_DOCUMENT SEGMENT_.

* * *

Although the Hollywood Sign doesn’t look a day over 50, officials say that the paint is bubbling and cracking on the 89-year-old landmark. (photo by Aaron Blevins)

Crews began removing the paint on the landmark on Tuesday, and the work is expected to last eight to 10 weeks. Workers will remove three coats of paint dating back to 1978, when the current sign was installed, and will fix any damage to the metal frame. Chris Baumgart, chair of the Hollywood Sign Trust, said although it is difficult to see any problems with the sign from far away, a closer look reveals bubbling and cracking in the paint. Paint manufacturer Sherwin-Williams is donating 275 gallons of paint and is paying for a portion of the work — for a total of approximately $140,000, according to Baumgart — and the Hollywood Sign Trust is covering the additional $35,000 in costs.

“We expect it to be [completed] sometime after Halloween,” Baumgart said. “There were a lot of bubbles and chips and paint falling off. There was some rust on some cross bars. It was something that needed to be dealt with.”

* * *

[Saved entries]
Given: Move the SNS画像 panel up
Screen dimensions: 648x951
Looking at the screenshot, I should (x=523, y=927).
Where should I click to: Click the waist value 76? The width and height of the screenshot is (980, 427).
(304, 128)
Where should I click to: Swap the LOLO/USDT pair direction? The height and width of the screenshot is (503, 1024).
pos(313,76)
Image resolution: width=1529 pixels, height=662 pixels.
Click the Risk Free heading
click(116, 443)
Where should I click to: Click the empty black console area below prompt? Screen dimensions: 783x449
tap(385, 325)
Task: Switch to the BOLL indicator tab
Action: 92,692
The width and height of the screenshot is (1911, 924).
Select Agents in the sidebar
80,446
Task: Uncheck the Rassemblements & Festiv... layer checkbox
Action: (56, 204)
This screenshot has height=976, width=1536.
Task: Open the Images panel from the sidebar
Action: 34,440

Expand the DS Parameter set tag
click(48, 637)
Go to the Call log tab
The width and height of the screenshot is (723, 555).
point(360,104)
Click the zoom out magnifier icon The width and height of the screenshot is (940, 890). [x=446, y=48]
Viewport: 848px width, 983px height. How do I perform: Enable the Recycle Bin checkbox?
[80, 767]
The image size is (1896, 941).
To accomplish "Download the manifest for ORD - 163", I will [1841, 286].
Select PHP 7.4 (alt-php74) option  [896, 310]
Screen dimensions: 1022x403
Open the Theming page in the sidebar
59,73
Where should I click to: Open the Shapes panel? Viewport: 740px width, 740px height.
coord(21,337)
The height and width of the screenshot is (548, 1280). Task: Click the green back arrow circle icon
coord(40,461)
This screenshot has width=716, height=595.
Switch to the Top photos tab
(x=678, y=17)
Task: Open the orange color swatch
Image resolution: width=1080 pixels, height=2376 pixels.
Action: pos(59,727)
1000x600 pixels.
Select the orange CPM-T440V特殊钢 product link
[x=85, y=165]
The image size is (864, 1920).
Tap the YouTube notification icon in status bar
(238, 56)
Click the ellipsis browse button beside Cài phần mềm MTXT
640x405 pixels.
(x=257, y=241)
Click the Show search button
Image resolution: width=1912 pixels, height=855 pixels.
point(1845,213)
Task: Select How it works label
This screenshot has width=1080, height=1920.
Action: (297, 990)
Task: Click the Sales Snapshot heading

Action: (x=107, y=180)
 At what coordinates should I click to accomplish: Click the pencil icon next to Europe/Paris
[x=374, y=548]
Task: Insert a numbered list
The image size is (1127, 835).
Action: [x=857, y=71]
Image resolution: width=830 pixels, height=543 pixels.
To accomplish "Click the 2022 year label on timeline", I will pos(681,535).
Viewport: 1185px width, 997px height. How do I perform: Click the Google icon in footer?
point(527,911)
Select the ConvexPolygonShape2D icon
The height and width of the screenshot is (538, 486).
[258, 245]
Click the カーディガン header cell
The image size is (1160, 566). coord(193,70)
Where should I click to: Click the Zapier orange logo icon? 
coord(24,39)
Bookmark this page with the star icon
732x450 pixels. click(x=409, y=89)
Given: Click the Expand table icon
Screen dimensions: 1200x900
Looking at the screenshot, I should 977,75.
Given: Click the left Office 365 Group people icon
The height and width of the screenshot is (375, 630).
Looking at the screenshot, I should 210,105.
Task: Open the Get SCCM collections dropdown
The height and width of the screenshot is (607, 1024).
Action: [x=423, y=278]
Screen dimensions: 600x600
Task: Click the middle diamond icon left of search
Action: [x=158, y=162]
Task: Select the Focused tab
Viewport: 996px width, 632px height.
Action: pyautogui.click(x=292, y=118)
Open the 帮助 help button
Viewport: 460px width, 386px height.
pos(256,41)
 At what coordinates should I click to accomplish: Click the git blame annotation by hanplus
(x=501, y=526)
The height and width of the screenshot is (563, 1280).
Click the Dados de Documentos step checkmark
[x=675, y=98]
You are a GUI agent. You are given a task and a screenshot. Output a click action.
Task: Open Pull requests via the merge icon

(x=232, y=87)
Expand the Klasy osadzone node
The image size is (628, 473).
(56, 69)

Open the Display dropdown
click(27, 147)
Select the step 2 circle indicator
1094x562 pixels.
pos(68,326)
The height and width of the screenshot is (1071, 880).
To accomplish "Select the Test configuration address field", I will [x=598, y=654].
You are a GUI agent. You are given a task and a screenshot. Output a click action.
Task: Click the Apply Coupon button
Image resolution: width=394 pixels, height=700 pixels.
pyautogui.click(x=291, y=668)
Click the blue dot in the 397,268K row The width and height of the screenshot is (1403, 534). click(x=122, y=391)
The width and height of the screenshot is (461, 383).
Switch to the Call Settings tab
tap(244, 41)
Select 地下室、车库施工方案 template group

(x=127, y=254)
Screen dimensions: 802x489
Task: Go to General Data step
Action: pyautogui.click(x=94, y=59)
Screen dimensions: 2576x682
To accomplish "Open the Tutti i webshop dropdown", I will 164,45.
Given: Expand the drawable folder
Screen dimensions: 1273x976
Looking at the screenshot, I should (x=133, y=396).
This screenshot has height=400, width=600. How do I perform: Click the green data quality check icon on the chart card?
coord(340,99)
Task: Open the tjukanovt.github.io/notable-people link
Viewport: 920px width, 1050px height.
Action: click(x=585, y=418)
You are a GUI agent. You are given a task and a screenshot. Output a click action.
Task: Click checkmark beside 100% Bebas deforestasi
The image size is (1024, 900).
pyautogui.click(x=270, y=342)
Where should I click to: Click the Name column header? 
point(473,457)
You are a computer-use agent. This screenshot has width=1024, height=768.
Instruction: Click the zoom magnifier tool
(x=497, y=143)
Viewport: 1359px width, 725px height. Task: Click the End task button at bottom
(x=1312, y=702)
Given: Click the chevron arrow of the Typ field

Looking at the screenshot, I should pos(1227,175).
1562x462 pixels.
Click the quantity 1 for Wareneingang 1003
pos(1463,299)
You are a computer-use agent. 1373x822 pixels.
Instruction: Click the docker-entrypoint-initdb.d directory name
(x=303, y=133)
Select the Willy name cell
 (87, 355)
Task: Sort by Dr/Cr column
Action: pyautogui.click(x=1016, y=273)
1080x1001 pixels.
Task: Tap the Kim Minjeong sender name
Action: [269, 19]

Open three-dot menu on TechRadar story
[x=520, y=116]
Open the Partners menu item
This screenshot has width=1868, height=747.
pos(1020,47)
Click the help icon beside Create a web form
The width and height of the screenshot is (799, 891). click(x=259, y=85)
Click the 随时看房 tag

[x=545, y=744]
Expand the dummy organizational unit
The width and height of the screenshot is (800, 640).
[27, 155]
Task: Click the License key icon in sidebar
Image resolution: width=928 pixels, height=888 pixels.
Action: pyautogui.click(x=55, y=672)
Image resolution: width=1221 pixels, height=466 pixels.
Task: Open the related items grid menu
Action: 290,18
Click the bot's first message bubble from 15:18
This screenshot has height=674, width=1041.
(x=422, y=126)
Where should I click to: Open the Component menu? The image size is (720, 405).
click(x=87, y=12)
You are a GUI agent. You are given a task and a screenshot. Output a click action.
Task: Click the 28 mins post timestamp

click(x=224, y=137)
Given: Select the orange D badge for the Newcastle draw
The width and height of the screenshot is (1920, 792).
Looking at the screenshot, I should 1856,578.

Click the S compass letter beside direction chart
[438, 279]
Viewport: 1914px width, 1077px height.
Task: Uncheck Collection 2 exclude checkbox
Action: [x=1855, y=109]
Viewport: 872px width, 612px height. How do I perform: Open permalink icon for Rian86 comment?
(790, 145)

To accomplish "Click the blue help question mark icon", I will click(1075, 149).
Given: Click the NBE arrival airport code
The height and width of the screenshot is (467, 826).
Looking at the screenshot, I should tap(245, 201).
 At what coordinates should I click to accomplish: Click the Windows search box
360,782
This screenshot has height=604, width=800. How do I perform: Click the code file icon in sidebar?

* * *

_USING THE INFORMATION_.
1 – Based on the article about repainting the Hollywood Sign, list every problem with the sign's condition that it mentions.
2 – Answer these questions using the article about repainting the Hollywood Sign, one answer per line.
(a) On what day did crews begin removing the paint?
(b) How many gallons of paint is Sherwin-Williams donating?
(c) When does Baumgart expect the work to be completed?
3 – Write the next part of the article about repainting the Hollywood Sign, starting after its final paragraph.

_OUTPUTS FOR THE TASKS_.
1 –
- Bubbling paint
- Cracking paint
- Chips
- Paint falling off
- Rust on some cross bars

2 –
(a) Tuesday
(b) 275 gallons
(c) Sometime after Halloween

3 –
Baumgart said workers are scraping off the old paint by hand and taking the sign down to the bare metal. Although the sign was last repainted in 2005, the current project is the first full restoration of the sign since 1978, when Playboy publisher Hugh Hefner raised $275,000 to have a new sign installed. Hefner held a fundraiser that year at the Playboy mansion, and celebrities such as Gene Autry, Andy Williams and Alice Cooper donated to the project. Baumgart said Hefner played an additional critical role in 2010, when he donated $1 million that allowed for the Trust for Public Land to purchase the land around the sign from a real estate investment group.

The Hollywood Sign was initially installed in 1923 as a real estate promotion, and it originally read “Hollywoodland”. It was first restored in 1949, and “land” was removed. Throughout the next several decades, however, the sign began to deteriorate. During the 1970s, one of the sign’s “Os” had fallen down the hill.

“All through the ‘40s, ‘50s, ‘60s and ‘70s, nobody took care of the sign,” he said. “The trust was formed in 1978, and our job is to care for the sign.”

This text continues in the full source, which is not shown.